“For what it’s worth: it’s never too late or, in my case, too early to be whoever you want to be. There’s no time limit, stop whenever you want. You can change or stay the same, there are no rules to this thing. We can make the best or the worst of it. I hope you make the best of it. And I hope you see things that startle you. I hope you feel things you never felt before. I hope you meet people with a different point of view. I hope you live a life you’re proud of. If you find that you’re not, I hope you have the courage to start all over again.”
― Eric Roth, The Curious Case of Benjamin Button screenplay
Last night, as I was cooking dinner, my husband arrived home from work. He sat in one of the chairs at our breakfast table and asked if I’d heard the news story regarding the Brazilian soccer game.
I’d been busy all day and hadn’t had the time to listen to anything, much less the news, so he proceeded to tell me the story.
As he told me each incident of the events that occurred in the soccer game, held in Pius XII in Brazil, sadness and shock sprouted inside of me like a weed you can’t kill.
A soccer player and ref have a row over a call the ref makes which the player thinks is a bad call.
The ref fatally stabs the player.
I gasped at this part, “Oh my God!”
The player’s family kills the ref. (I’ve since learned family and friends stoned the ref to death.)
My eyes glued to my husband’s, and I reacted with, “What in the hell…?”
My husband said, “Oh, it gets worse.”
The same people who stoned him to death then quarter (my hand immediately clamps my mouth as a very loud gasp escapes) and behead (my eyes bulge from my head and tears rapidly well and spill over onto my cheeks) him.

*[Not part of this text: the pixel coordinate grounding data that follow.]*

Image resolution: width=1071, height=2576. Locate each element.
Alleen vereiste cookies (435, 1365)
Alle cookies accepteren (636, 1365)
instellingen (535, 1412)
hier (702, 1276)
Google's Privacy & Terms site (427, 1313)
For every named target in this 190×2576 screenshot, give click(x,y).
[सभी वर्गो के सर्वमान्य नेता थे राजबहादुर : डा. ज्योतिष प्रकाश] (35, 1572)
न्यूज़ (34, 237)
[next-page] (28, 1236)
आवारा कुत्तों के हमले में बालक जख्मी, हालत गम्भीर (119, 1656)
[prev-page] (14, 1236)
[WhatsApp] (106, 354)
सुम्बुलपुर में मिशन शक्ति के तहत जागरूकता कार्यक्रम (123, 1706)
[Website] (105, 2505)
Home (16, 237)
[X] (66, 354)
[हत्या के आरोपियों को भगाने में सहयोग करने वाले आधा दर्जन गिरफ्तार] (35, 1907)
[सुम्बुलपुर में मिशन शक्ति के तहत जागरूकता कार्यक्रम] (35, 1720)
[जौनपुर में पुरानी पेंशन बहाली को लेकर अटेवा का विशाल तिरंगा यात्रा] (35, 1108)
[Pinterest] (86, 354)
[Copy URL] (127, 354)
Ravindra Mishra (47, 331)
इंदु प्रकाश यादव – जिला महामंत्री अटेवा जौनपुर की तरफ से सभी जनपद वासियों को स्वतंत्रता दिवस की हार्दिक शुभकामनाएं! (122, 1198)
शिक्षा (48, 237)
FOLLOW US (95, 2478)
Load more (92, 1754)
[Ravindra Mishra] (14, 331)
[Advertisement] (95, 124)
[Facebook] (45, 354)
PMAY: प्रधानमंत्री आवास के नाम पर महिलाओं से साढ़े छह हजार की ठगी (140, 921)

Silently, I stared at my husband.
He then said, “It gets even worse.”
Oh my GOD, I think, how in the HELL could this get any worse?
Those who stoned him, quartered him, and beheaded him put his head on a wooden stake and parade it around the field.
With my hand still clamped over my mouth, I feel my throat tighten, sick welling up in my stomach and throat, chills pushing their way out of my skin all over my body. Tears are now spilling down my cheeks.
How could anyone possibly know that we are living in the 21st century upon hearing this news story, its barbarism taking us back centuries, way before even the Tudor times, which was known for its quarterings and beheadings, among other forms of “punishment.” How could this ever happen in the 21st Century?
Then again, how could the Holocaust happen, how could genocide happen, slavery, racism, reverse racism, hunger, poverty, etc., happen?
And so I shed more tears, realizing I can only do so much to better the world. If I discover I’m not proud of what I’m doing to make the world, even the small world around me, a better one, then I’ll muster the courage to start all over again.